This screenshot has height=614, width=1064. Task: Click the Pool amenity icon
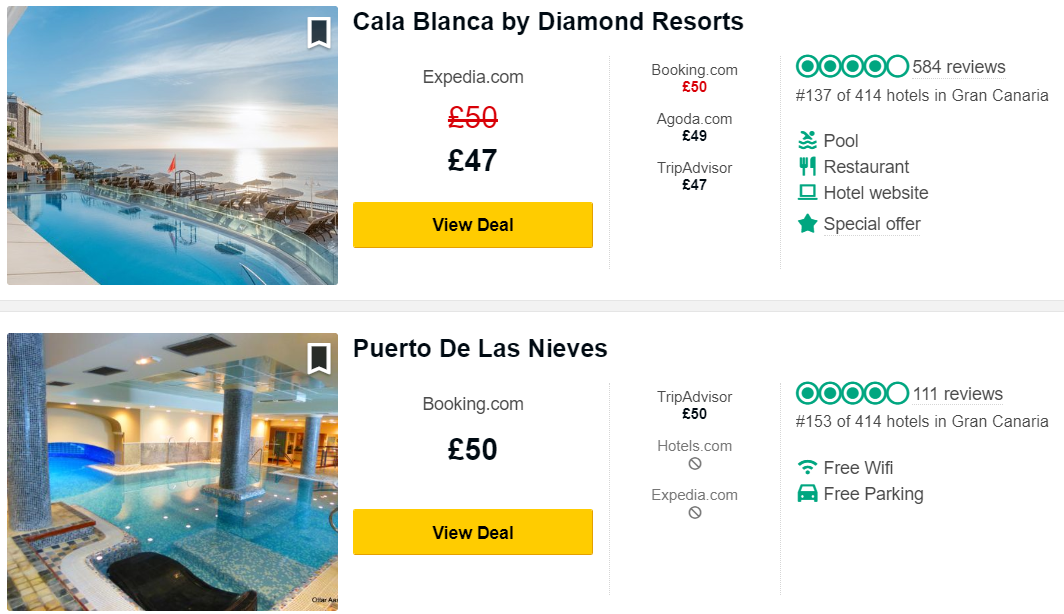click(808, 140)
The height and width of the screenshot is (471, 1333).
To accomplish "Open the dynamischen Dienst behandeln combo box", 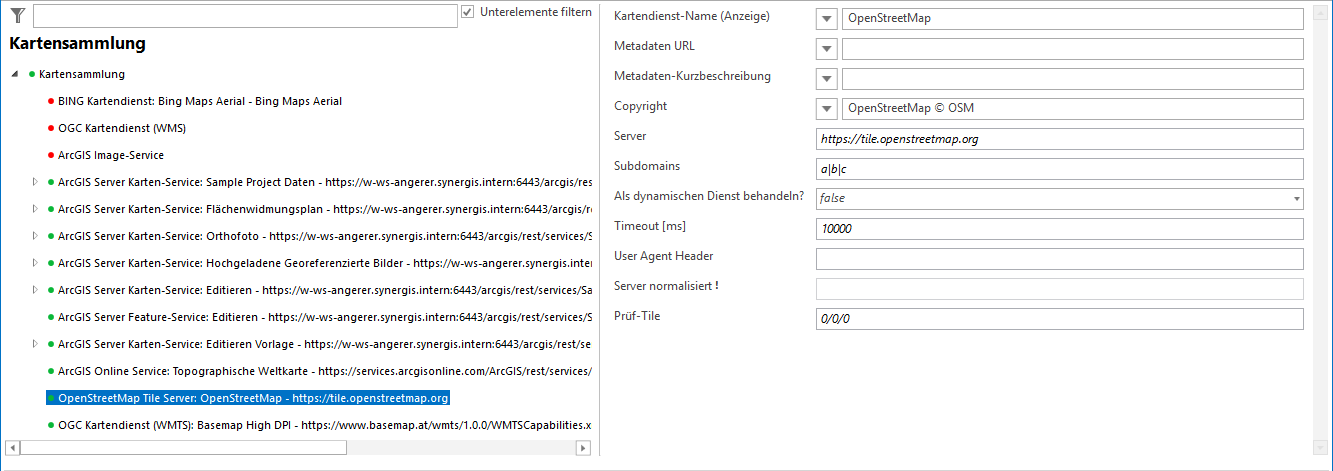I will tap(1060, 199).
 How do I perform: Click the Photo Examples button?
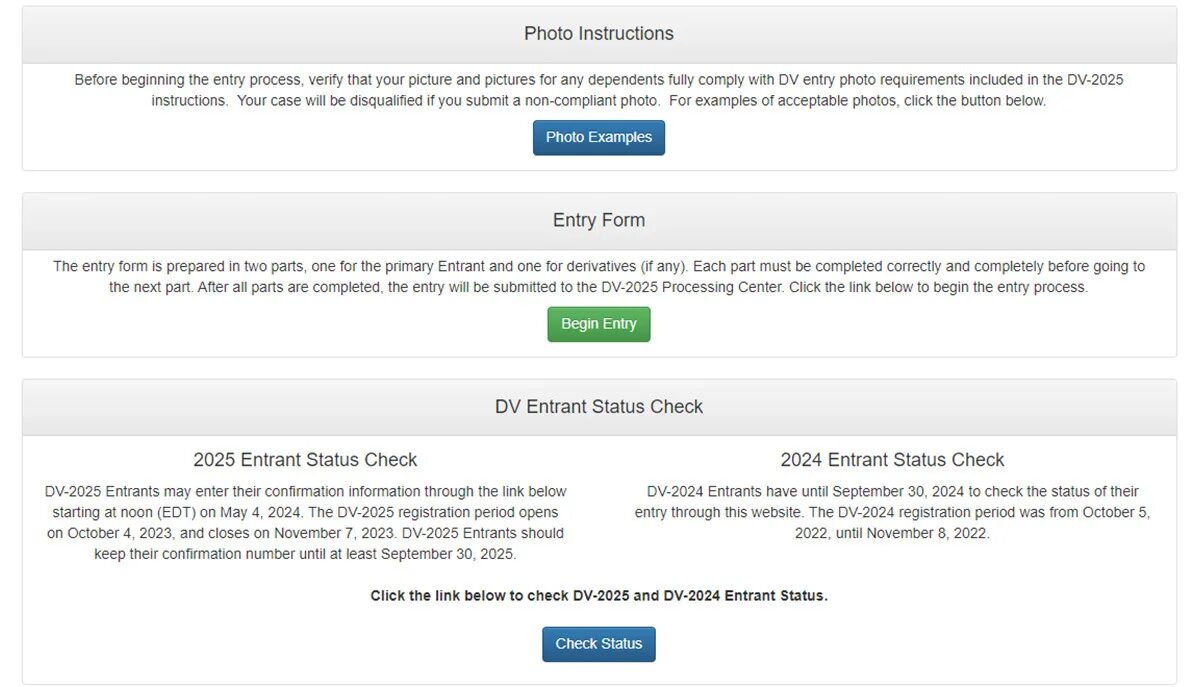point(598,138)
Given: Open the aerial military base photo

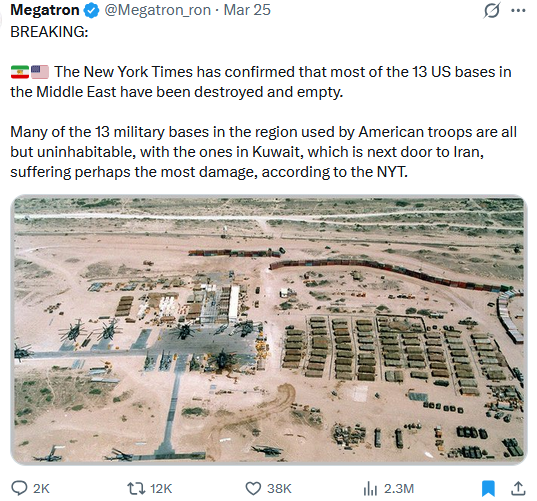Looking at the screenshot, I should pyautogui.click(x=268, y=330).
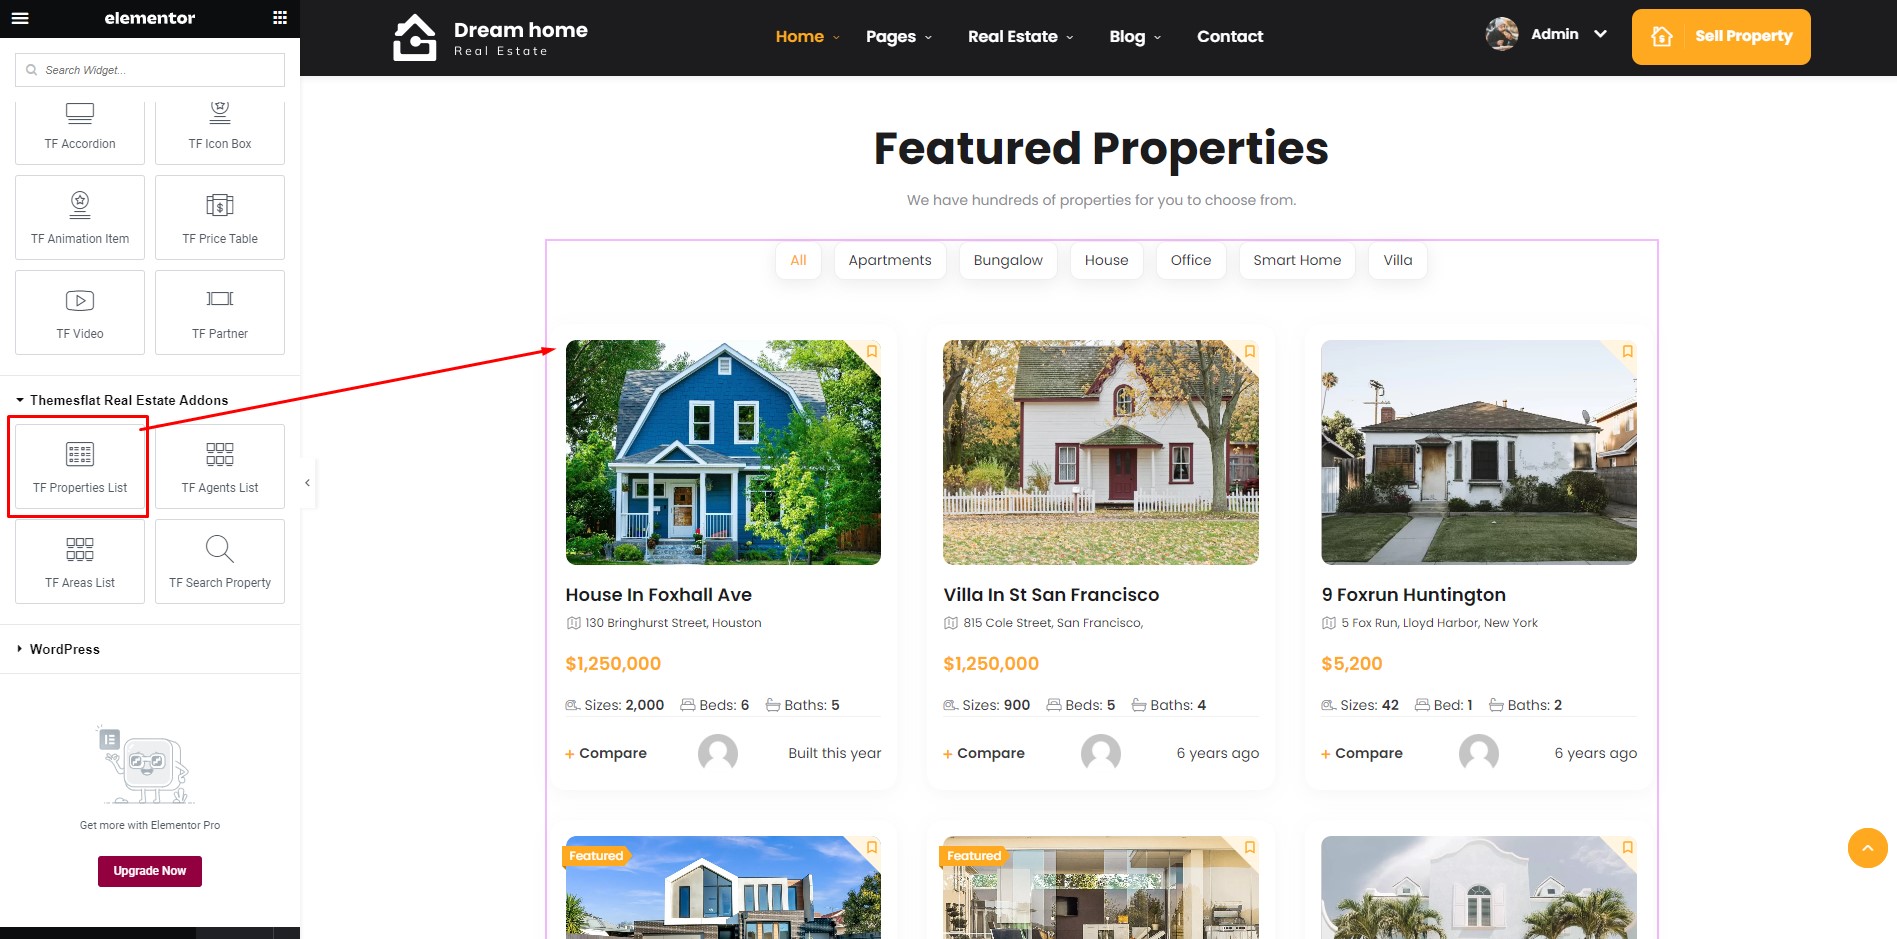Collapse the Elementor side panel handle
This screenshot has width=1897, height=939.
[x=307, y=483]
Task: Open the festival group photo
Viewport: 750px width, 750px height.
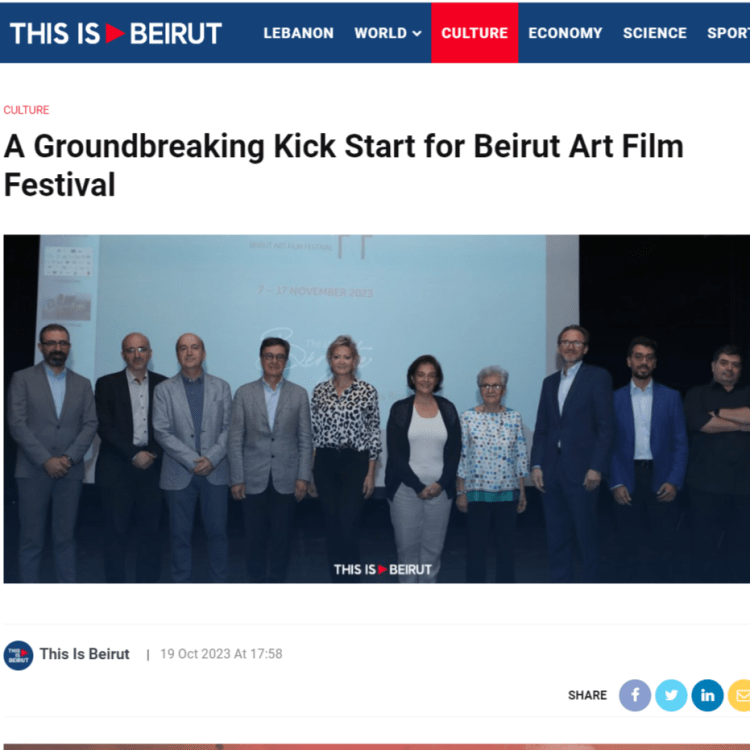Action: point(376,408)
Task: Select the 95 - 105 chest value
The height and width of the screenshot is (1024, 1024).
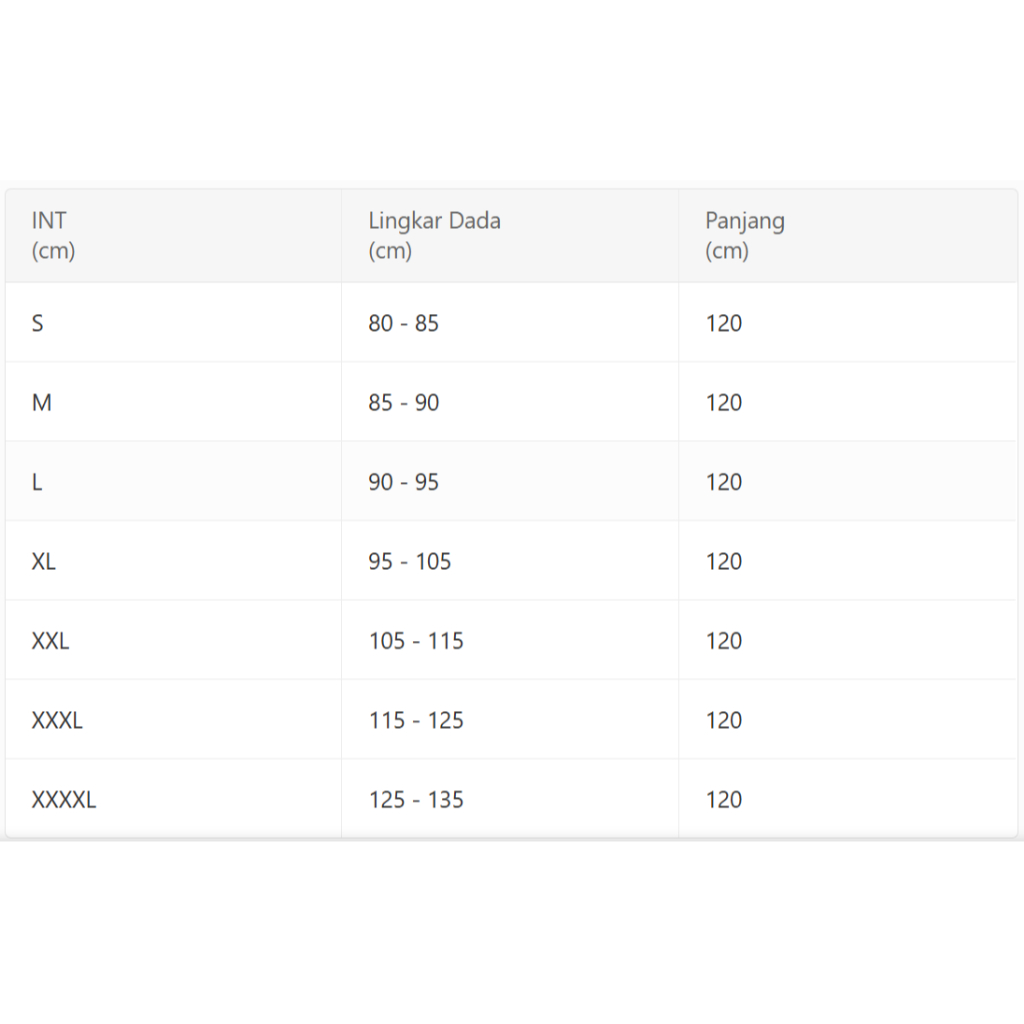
____
**Exercise description:** With all pictures omitted, return exactly the lines from the one containing "Task: Select the 95 - 105 chest value" through the end of the entries above.

**Answer to the problem:**
Task: Select the 95 - 105 chest value
The height and width of the screenshot is (1024, 1024).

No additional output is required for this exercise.